2000年予算教書(付録1)において、クリントンは今後上記危機に対処するため軍事予算を定常的に増額し、軍事技術の近代化を進めることを求めている。1999年度より17百万ドル増額された2000年度軍事費276百万ドルは、1999年10月14日上院を通過した。本予算により、米海軍が調達財源に苦しんでいた海軍補助艦ADC(X)が建艦予算に組み込まれた。

 

2000年予算教書の中では、科学技術政策として基礎科学技術の振興を呼びかけている。

予算の重点配分先は、National Science Foundation、National Institute of Health、NASA(Natinal Aeronautics and Space Administration)である。また、重点研究事項として情報技術、生命を救う薬品、竜巻の早期予報、燃費の良いより安全な自動車、地球環境を守るためのエネルギー効率技術、代替燃料技術等をとりあげている。

 

3-2 軍民転換の基本施策

 

ハミルトン主義への転換を標榜したクリントン政権は、積極的に軍事技術の民生産業への転化、商業技術開発の支援に関与することを表明し、議会はこの動きを具体化するために1992年末早くもPL102-485及び102-190を可決、スタートさせ、国際市場におけるメイド・イン・アメリカの地位を回復させるための資金及びメカニズム作りを可能にした。

 

クリントンは就任の時点で今後は殆どの技術が試される場は戦場ではなく民間市場であること、米国が優れた基礎技術を持っていながら商業的成功に結び付ける技術において日本やドイツに後れをとっていることを率直に認め、製造分野まで含めた技術開発促進計画のフレーム作りの必要を説き、軍事技術の民生転化のメカニズムとして下記の4つのプログラムを創設した。

* 技術再投資プロジェクト(Technology Reinvestment Project:TRP)

* 先端技術プログラム(Advanced Technology Program:ATP)

* MARITECHプログラム

* 船舶輸出及び造船所近代化債務保証

 

上記のプログラムのうち、最初の3つは産・官・学が三位一体となって参画し資金的には政府と民間が折半するコスト・シェアリング開発プロジェクトで、軍研究所が持つ膨大な設備と優秀な頭脳の民間技術への転化を狙ったものである。

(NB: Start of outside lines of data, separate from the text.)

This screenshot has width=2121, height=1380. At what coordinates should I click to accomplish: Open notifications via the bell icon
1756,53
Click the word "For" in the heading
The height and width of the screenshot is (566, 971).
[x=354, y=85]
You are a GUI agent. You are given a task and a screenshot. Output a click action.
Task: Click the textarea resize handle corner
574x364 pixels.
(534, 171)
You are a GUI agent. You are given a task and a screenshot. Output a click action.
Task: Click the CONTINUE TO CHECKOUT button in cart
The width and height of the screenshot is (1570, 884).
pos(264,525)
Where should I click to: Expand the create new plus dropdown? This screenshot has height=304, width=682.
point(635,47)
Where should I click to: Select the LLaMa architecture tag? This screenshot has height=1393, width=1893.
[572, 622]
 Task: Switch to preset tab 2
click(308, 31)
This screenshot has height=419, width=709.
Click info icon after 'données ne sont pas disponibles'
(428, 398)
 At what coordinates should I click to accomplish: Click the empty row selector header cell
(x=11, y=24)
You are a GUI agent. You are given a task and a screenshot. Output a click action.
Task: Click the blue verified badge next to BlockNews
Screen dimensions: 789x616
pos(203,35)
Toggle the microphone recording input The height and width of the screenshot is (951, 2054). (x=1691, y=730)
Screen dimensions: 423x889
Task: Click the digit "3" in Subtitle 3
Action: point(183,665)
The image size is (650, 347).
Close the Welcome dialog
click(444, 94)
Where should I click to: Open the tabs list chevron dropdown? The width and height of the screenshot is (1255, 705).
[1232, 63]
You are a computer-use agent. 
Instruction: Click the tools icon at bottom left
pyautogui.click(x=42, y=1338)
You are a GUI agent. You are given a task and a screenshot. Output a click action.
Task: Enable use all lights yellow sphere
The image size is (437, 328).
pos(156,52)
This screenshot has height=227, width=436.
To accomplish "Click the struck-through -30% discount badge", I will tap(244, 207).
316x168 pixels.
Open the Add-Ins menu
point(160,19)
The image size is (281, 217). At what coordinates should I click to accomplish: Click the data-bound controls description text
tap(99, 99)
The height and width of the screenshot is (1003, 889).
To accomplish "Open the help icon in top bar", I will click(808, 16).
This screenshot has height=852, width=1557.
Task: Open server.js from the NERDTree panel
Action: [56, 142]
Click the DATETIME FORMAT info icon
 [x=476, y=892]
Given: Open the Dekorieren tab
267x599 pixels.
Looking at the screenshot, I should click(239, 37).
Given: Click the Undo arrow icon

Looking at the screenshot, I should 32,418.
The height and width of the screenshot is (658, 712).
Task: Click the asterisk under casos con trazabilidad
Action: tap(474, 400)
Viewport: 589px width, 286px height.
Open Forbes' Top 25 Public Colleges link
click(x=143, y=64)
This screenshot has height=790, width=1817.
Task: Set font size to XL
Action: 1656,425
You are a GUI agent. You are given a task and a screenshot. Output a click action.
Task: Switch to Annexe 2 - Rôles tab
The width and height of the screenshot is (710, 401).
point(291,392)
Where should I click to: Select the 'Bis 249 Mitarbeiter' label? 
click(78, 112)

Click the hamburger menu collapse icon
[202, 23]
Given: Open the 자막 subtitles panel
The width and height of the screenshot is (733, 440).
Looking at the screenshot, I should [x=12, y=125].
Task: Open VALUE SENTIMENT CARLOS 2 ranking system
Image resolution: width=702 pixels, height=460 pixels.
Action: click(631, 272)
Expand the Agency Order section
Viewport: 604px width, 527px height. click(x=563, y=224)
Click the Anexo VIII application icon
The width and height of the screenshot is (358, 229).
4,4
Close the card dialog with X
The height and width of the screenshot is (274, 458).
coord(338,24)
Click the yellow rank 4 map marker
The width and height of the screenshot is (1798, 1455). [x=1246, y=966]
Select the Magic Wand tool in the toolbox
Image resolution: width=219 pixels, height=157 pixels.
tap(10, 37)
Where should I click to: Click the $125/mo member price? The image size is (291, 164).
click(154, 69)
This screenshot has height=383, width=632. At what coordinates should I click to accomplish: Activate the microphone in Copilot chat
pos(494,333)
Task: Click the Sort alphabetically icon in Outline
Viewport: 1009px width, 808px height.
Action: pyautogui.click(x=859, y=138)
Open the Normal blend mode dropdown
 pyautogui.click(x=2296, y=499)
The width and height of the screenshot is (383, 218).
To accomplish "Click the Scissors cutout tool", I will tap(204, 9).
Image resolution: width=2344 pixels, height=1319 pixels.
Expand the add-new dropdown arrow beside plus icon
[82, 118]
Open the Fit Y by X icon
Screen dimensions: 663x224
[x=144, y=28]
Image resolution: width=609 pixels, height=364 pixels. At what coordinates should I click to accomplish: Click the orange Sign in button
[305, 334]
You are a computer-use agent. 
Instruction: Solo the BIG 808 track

3つのプログラムのうち、クリントン政権が最も力を入れたのはTRPである。また上記4プログラムの最後の2つは、当時冷戦構造終結の影響を最も受けると予想されていた造船業及び舶用工業にクリントン政権が特別の配慮を加えたプログラムで、MARITECHは対象を造船業及び舶用工業に絞ったコスト・シェアリング開発プロジェクト、船舶輸出及び造船所近代化債務保証は従来のタイトルXIを輸出船及び造船所近代化の分野にまで拡大したものである。